Vasoactive agents


What are the benefits of vasoactive agents?

All major components governing the physiology of cardiac output, such as preload, afterload, inotropy, and chronotropy can be modulated by vasoactive agents. An underlying concept is the Frank-Starling principle, which states that increased myocardial fiber length, or preload, improves contractility up to an optimal state, then decreases with excess preload. Vasoactive agents, such as inotropes, can increase contractility, which can be conceptualized as a shift in the Frank-Starling curve ( Fig. 19.1 ). Other agents, such as vasopressors can increase or decrease arterial resistance (afterload) and venous compliance (preload). Other agents can increase or decrease heart rate (chronotropy), which affects cardiac output and coronary perfusion. Recall, blood pressure is the product of cardiac output and resistance, where cardiac output is the product of stroke volume and heart rate, and where stroke volume is determined by contractility, preload, and afterload.

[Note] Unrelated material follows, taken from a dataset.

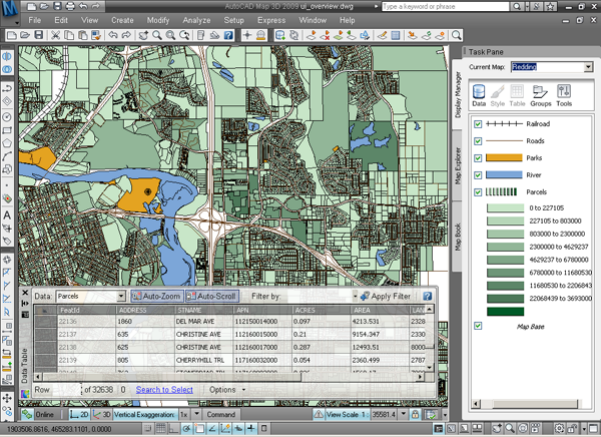Select the 0 to 227105 color swatch
The image size is (601, 437).
click(507, 207)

The anesthesiologist can modulate each of these physiologic variables using vasoactive agents to optimize the patient’s physiology.

Fig. 19.1, Frank–Starling curves illustrating functional assessment changes in stroke volume secondary to changes in end-diastolic volume, under varying states of cardiac contractility.

Is epinephrine an inotrope or a vasopressor?

Trick question. It is both. Although some medications (e.g., phenylephrine) are pure vasopressors, several of the medications discussed in this chapter have mixed physiologic effects. Medication that have both vasopressor and inotrope characteristics are referred to as an inopressor (e.g., epinephrine) and agents that have both vasodilating and inotrope characteristics are referred to as an inodilator . See Fig. 19.2 as a general overview illustrating the various characteristics of the medications discussed in this chapter.

Fig. 19.2, Physiological response to vasoactive agents. Epi , Epinephrine; HD , high dose; LD , low dose; NE , norepinephrine.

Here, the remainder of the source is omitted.